Microglia, the resident immune cells of the brain, were seen to change throughout the lifespan of mice in a study — and to be diverse, with distinct cell subtypes. Those with pro-inflammatory behavior may be disease-causing, as they were found to accumulate in the brains of a mouse model of multiple sclerosis and brain tissue from MS patients.
These results open new possibilities for targeted treatments to enhance microglia’s protective properties, and to block microglia cells that promote MS and other diseases.
The study, “Single-Cell RNA Sequencing of Microglia throughout the Mouse Lifespan and in the Injured Brain Reveals Complex Cell-State Changes” was published in the journal Immunity.
Microglia comprises 10 percent of all brain cells, and are known to respond rapidly to changes in their environment. They are one of the dominant cell types found in MS lesions, and their presence is associated with damage to nerve fibers (axons) and the loss of the protective myelin sheath (a hallmark of MS).
However, whether all microglia cells are the same or whether they are heterogeneous, i.e., they exist as sub-populations, remained unknown.

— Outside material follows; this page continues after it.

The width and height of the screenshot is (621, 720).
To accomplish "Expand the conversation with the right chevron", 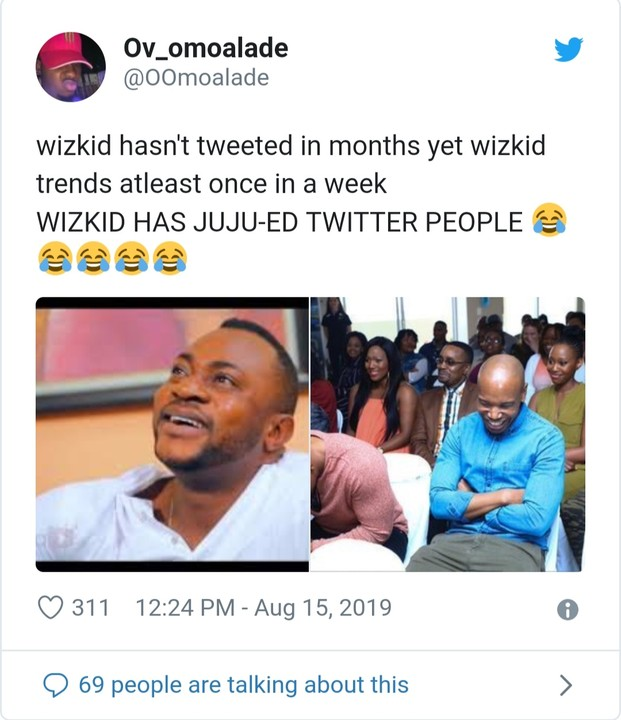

“Up until now, we didn’t have a good way of classifying microglia. We could only say how branched they look, how dense they look under a microscope,” Timothy Hammond, the study’s first author and a research fellow in neurology at Harvard Medical School and Boston Children’s Hospital, said in a press release.
“We wanted to get an idea of what microglia were doing and ‘thinking,’” he added.
Hammond and colleagues at Harvard investigated the potential heterogeneity within microglia cells of mice. For that, they analyzed the RNA content — RNA is the chemical cousin of DNA — of individual microglia cells in the mouse brain throughout the animals’ lifespan (starting before birth and through to death), as well after acute brain injury.